Stored items:
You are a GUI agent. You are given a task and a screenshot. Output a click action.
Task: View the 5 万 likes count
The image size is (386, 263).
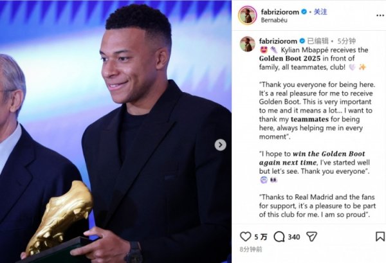(x=261, y=237)
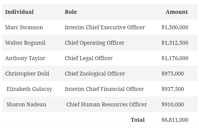The height and width of the screenshot is (132, 199).
Task: Select the $6,811,000 total amount
Action: [x=175, y=120]
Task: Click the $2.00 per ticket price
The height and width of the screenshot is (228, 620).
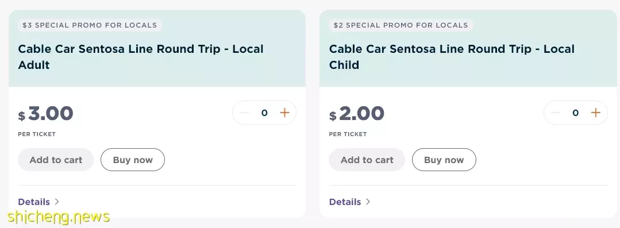Action: coord(357,113)
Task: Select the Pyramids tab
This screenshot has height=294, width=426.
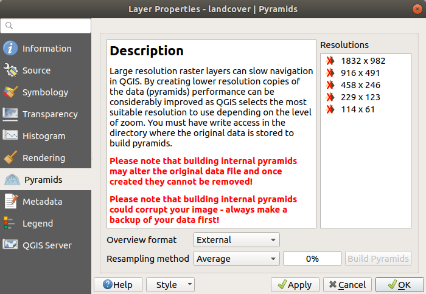Action: 43,180
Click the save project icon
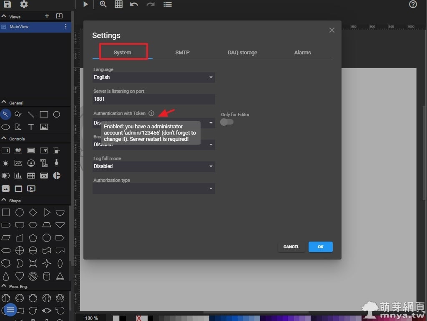 [x=7, y=4]
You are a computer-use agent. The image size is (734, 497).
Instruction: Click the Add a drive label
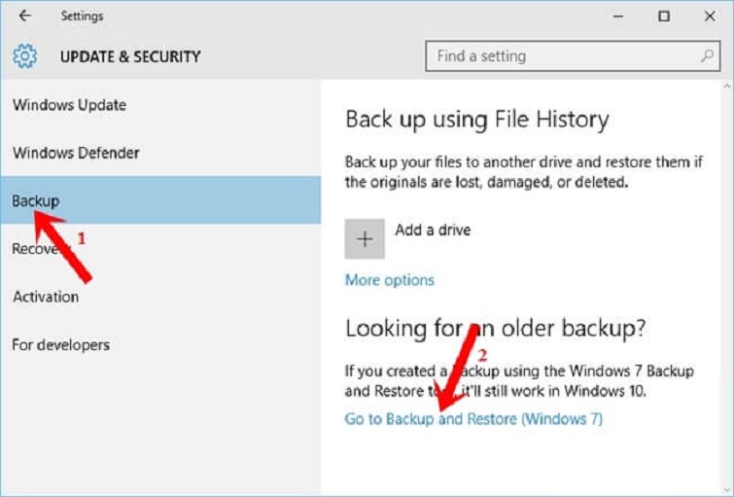[433, 231]
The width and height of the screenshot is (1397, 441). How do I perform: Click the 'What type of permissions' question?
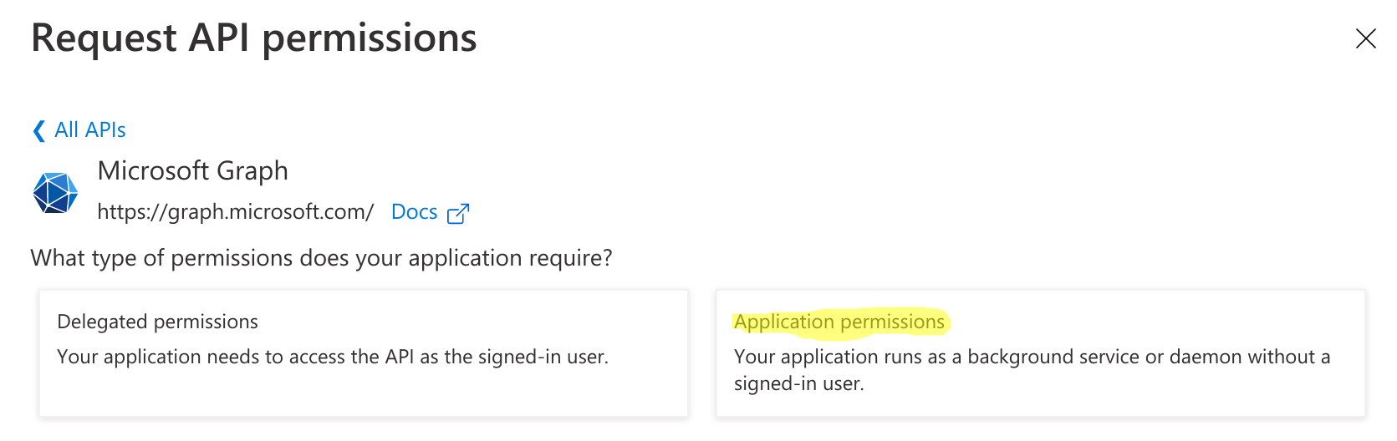coord(321,258)

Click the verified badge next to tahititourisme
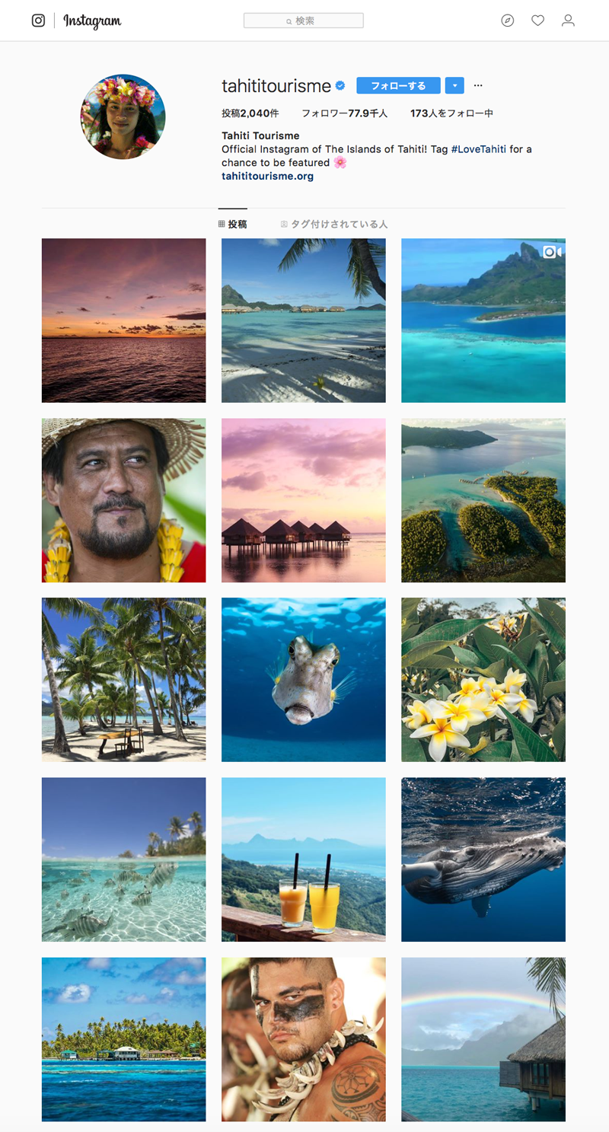tap(340, 85)
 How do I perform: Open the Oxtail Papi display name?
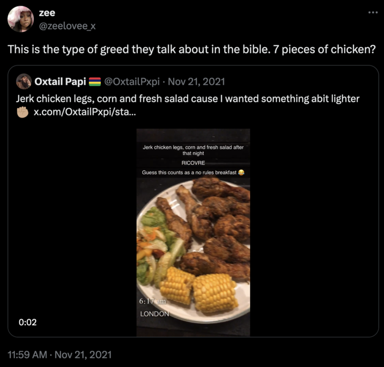(x=59, y=82)
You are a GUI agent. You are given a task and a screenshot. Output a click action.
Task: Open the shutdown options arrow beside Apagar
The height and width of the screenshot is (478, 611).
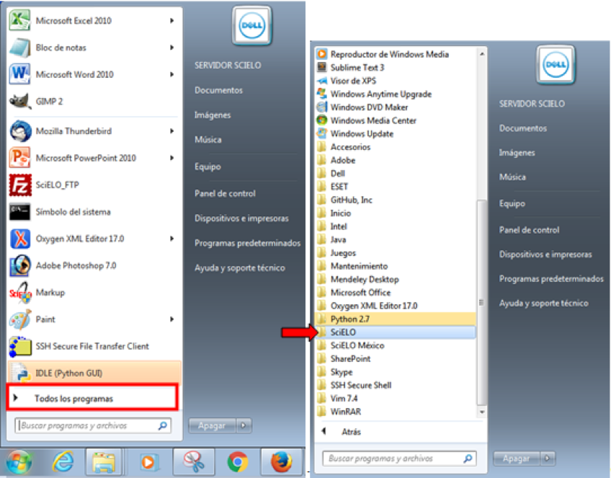pos(245,426)
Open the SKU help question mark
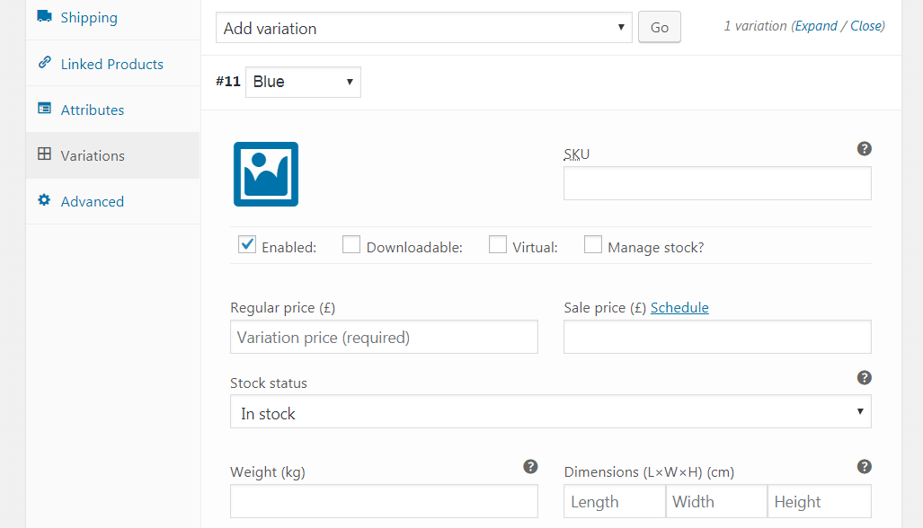This screenshot has width=923, height=528. click(865, 148)
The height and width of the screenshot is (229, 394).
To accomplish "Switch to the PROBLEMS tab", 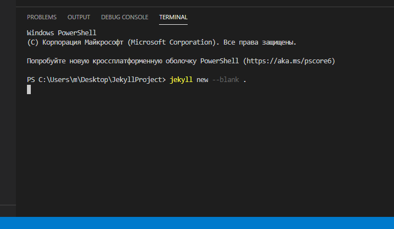I will [x=41, y=17].
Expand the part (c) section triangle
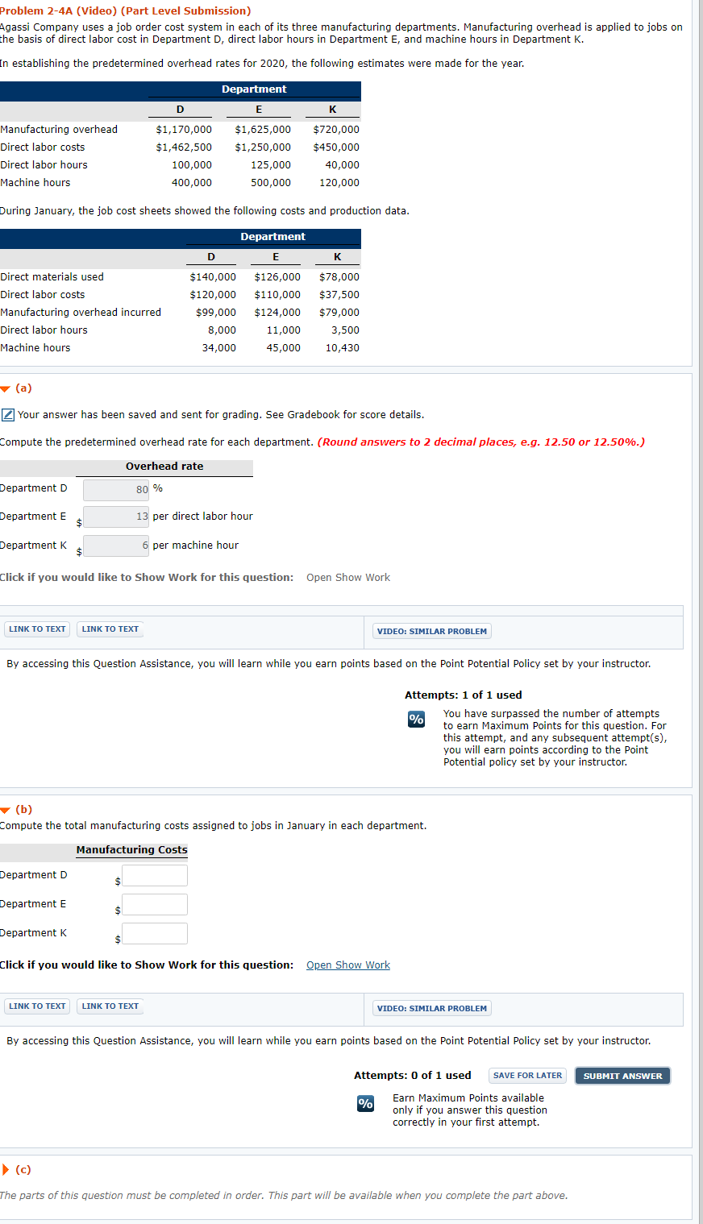 [6, 1169]
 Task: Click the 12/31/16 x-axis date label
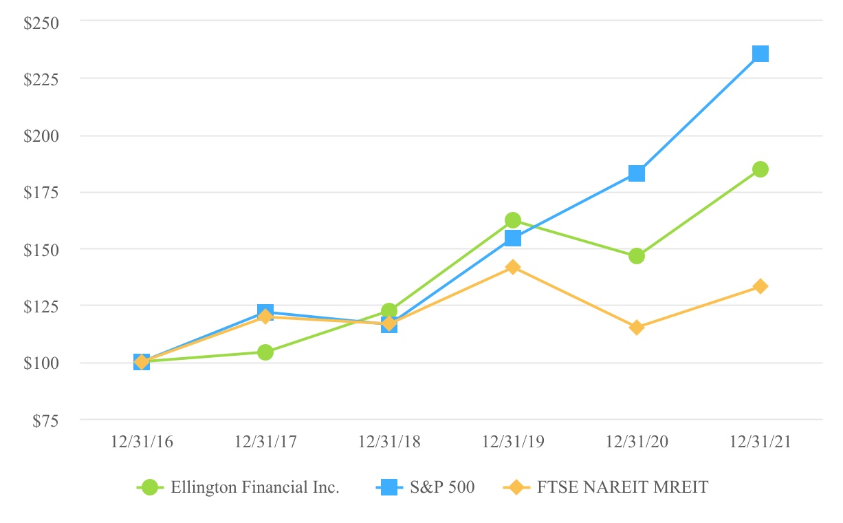(142, 442)
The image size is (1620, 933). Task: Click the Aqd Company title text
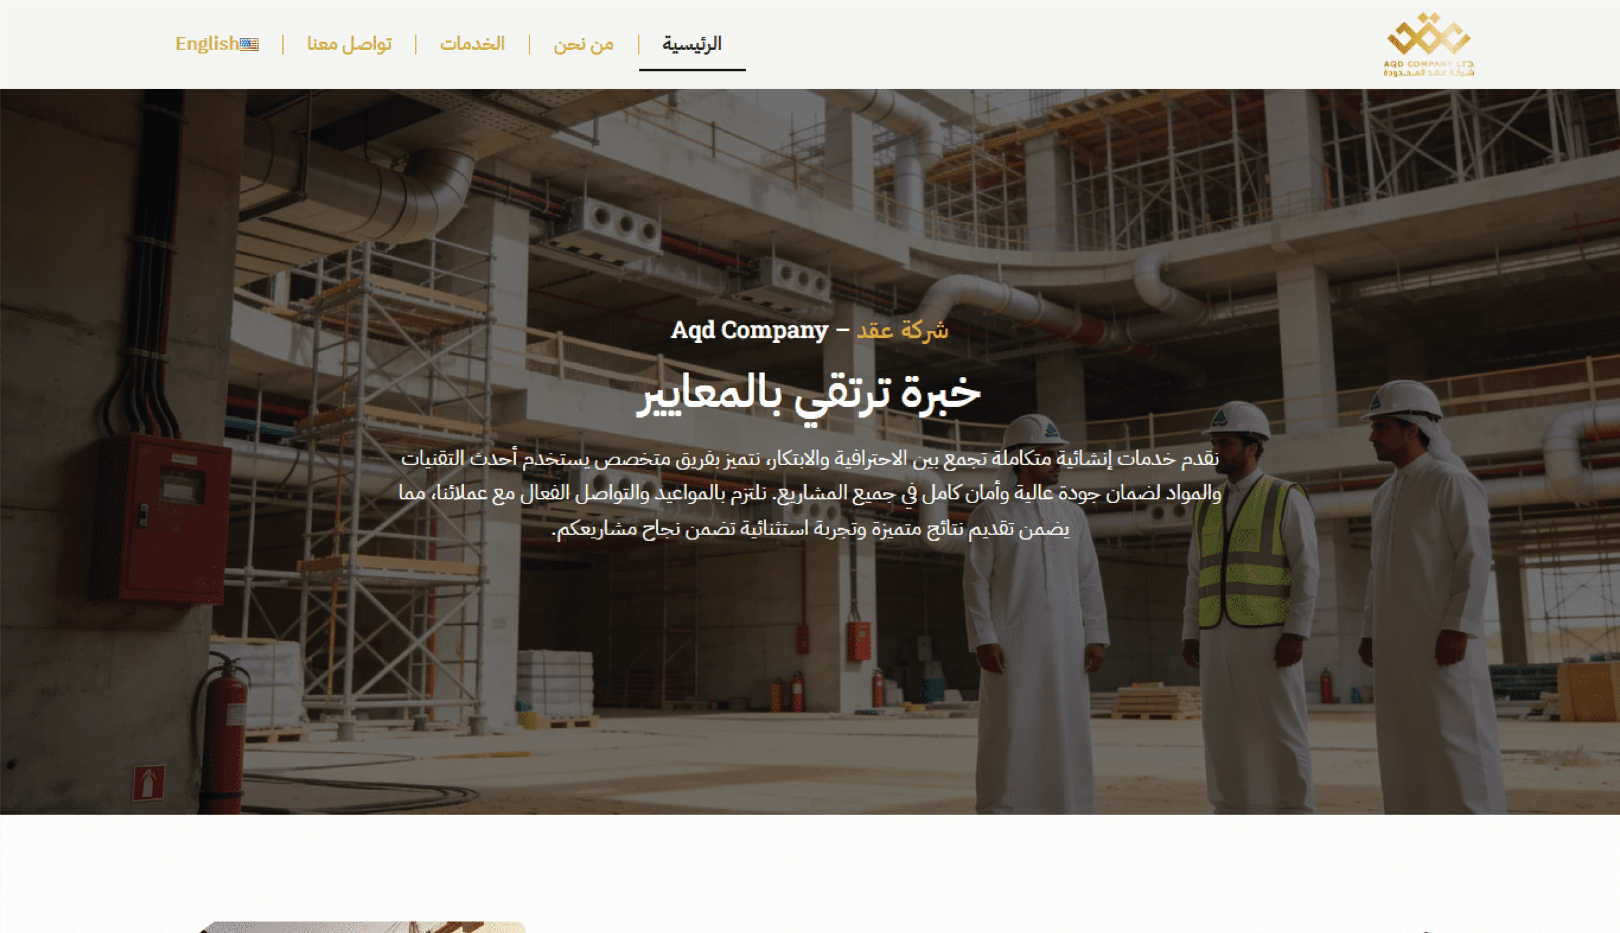(x=749, y=330)
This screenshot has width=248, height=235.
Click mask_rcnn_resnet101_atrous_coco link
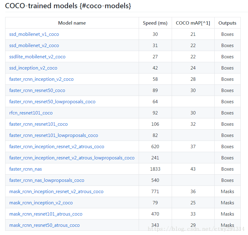(46, 214)
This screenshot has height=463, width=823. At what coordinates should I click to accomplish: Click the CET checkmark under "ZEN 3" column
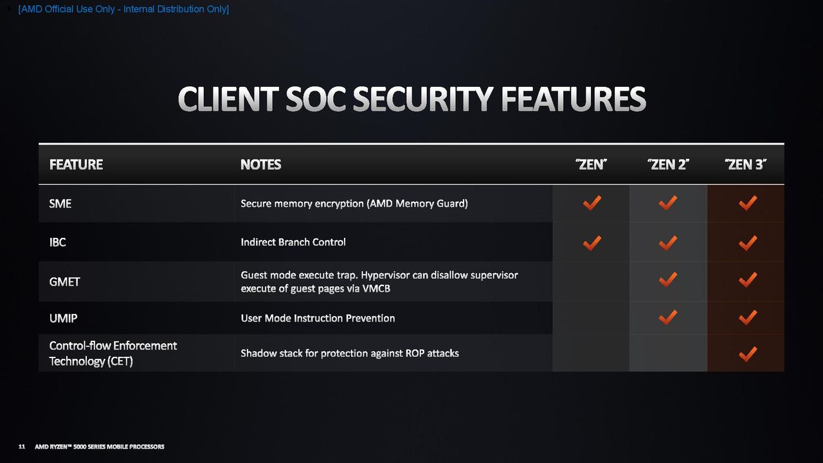pos(747,354)
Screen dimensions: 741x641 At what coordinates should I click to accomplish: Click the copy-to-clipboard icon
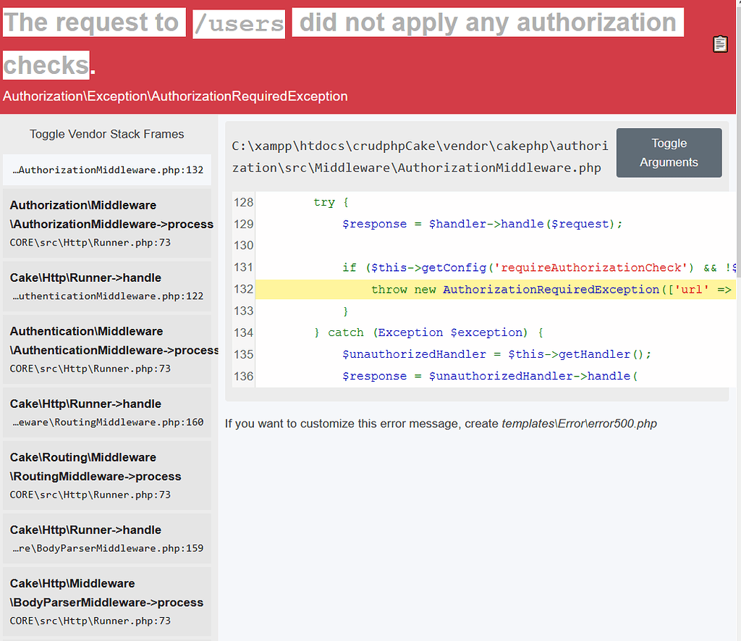tap(720, 43)
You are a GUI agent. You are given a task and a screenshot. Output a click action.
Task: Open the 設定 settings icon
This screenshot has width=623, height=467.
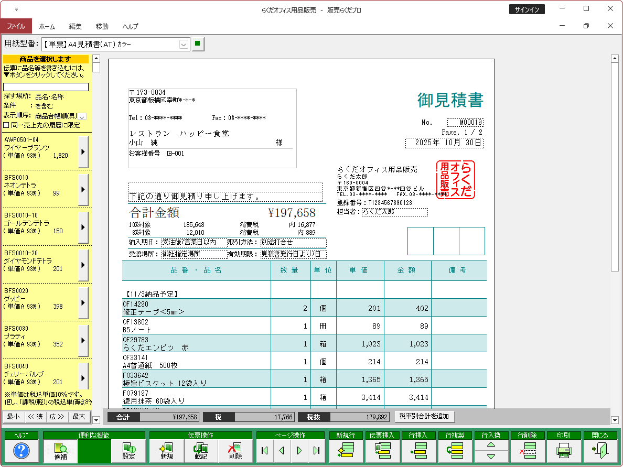(x=128, y=451)
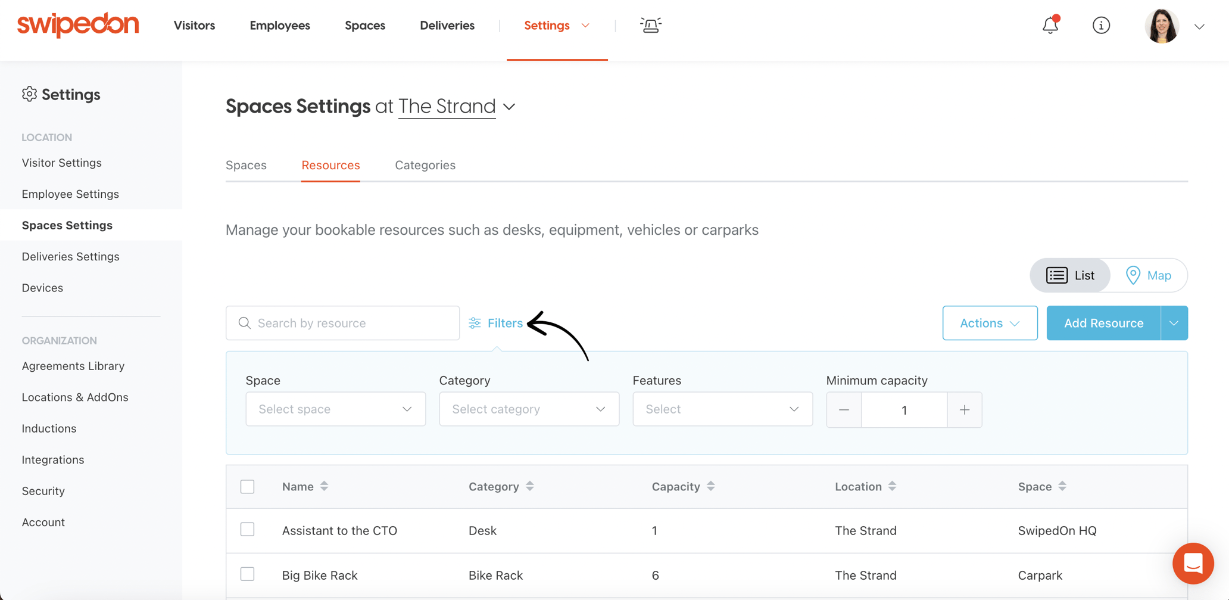This screenshot has height=600, width=1229.
Task: Expand the Select category dropdown
Action: (x=529, y=409)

PROBLEM DESCRIPTION: Copy the lines starting at the line that contains "This screenshot has height=463, width=823." and running to the final line of the entries, inclusive; omit all pictures.

WRITTEN ANSWER:
This screenshot has height=463, width=823. At what coordinates should I click to accomplish: Click the CET checkmark under "ZEN 3" column
pos(747,354)
Screen dimensions: 741x641 At what coordinates should I click to accomplish: Click the copy-to-clipboard icon
tap(720, 43)
You are a GUI agent. You are given a task and a screenshot. Output a click action.
Task: Open the 設定 settings icon
This screenshot has width=623, height=467.
(x=128, y=451)
This screenshot has height=600, width=1229.
Task: Expand the Select category dropdown
Action: (x=529, y=409)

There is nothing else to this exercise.